# Schutzhund as a family pet?



## jsking77 (May 23, 2011)

We have a chance to welcome SG Avista von Arkehunde IPO1, Kkl2 ​to our family. Vista is six and will be spayed before adoption. My question is: Are Schutzhund dogs safe around family? 

I guess every dog is different. She comes from a reputable kennel and is being re-homed because her hips aren't perfect for breeding. We're going to see her on Monday and we're really excited. Hopefully she gets along with our male GSD Ozzy. 

P.S. She's on youtube:





and


----------



## wolfstraum (May 2, 2003)

YES!!! Most working line dogs do make wonderful pets! I have had 3-4 WL titled dogs as house dogs at a time!
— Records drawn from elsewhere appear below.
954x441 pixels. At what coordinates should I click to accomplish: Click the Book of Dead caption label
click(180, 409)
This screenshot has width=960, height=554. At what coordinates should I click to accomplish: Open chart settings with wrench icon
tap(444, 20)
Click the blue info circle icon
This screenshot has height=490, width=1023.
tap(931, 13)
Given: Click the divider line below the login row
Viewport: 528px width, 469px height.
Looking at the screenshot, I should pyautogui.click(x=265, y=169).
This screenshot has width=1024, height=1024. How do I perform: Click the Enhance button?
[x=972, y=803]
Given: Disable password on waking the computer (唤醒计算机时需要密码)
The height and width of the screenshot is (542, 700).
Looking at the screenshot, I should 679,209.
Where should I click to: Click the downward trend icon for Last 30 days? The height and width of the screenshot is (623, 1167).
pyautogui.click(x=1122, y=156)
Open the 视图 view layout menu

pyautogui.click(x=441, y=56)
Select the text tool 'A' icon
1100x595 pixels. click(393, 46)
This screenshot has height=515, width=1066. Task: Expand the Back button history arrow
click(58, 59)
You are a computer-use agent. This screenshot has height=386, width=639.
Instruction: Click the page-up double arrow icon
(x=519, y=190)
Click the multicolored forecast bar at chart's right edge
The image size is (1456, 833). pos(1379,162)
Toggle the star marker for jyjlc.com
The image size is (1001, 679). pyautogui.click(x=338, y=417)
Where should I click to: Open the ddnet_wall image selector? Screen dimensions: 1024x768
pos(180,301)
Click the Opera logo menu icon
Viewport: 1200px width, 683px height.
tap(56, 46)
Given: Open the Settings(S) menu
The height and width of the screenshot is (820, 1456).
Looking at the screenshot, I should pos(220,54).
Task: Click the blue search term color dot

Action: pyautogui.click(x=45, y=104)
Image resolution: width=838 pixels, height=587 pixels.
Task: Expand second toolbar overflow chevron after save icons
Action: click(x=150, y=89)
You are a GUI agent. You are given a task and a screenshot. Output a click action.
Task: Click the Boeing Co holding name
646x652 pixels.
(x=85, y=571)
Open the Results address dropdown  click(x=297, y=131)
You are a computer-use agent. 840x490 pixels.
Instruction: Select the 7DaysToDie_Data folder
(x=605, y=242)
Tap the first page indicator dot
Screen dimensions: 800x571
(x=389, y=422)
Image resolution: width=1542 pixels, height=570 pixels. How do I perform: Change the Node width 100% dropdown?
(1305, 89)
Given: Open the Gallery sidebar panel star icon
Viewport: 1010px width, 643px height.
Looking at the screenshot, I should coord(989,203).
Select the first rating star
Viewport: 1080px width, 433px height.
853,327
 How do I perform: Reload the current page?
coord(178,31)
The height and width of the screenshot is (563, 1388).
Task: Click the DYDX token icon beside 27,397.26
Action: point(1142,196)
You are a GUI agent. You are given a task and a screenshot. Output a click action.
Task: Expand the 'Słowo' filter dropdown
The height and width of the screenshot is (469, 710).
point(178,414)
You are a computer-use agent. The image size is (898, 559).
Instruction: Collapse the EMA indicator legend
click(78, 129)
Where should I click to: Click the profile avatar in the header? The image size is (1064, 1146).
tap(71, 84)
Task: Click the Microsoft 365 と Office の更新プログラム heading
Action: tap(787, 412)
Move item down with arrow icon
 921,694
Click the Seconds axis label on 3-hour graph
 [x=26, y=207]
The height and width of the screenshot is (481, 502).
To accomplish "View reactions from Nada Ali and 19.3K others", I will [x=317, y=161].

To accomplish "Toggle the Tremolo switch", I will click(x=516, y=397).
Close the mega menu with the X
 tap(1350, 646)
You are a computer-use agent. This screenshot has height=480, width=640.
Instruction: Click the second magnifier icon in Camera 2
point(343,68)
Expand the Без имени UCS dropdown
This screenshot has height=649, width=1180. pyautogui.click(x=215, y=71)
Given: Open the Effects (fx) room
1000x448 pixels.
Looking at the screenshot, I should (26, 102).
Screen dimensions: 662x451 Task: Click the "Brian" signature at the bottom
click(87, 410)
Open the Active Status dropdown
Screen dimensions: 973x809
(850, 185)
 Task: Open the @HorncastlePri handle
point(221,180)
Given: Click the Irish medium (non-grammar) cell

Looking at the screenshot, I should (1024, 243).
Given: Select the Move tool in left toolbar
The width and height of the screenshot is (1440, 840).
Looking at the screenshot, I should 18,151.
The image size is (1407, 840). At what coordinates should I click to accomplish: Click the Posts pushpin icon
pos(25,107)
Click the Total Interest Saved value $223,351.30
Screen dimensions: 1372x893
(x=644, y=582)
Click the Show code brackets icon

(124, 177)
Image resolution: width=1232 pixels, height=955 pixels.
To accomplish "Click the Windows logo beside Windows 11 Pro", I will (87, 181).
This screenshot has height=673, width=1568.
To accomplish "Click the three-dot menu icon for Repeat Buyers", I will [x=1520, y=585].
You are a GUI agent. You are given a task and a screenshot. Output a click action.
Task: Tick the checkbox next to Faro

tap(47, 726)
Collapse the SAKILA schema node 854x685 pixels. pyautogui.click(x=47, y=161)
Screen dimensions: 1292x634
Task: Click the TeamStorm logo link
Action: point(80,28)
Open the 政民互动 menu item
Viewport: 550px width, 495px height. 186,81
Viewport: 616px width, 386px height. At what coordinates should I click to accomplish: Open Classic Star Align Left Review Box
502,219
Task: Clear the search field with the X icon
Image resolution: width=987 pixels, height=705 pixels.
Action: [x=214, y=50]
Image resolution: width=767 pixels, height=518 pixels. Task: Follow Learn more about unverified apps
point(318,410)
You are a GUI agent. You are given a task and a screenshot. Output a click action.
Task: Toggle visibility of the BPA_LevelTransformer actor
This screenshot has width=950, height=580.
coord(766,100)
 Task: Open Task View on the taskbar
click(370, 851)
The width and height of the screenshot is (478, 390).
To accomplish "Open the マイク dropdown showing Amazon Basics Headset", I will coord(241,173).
At one point, 3 titled females and a male....bottom line is that they are usually well trained dogs who enjoy being family members....I know there are a few exceptions, but overall, I think some of the dogs who get retired, esp if they lived in a kennel, make fantastic companion dogs! Mine sleep on the couch or bed and just hang out.....

Lee


----------



## elisabeth_00117 (May 17, 2009)

I have 2 GSD's who have been training in schutzhund. My male is 3 and a wonderful companion! Actually I just pulled him from the sport because he is not enjoying it. He now enjoys the "regular dog things" such as hiking, swimming and playing.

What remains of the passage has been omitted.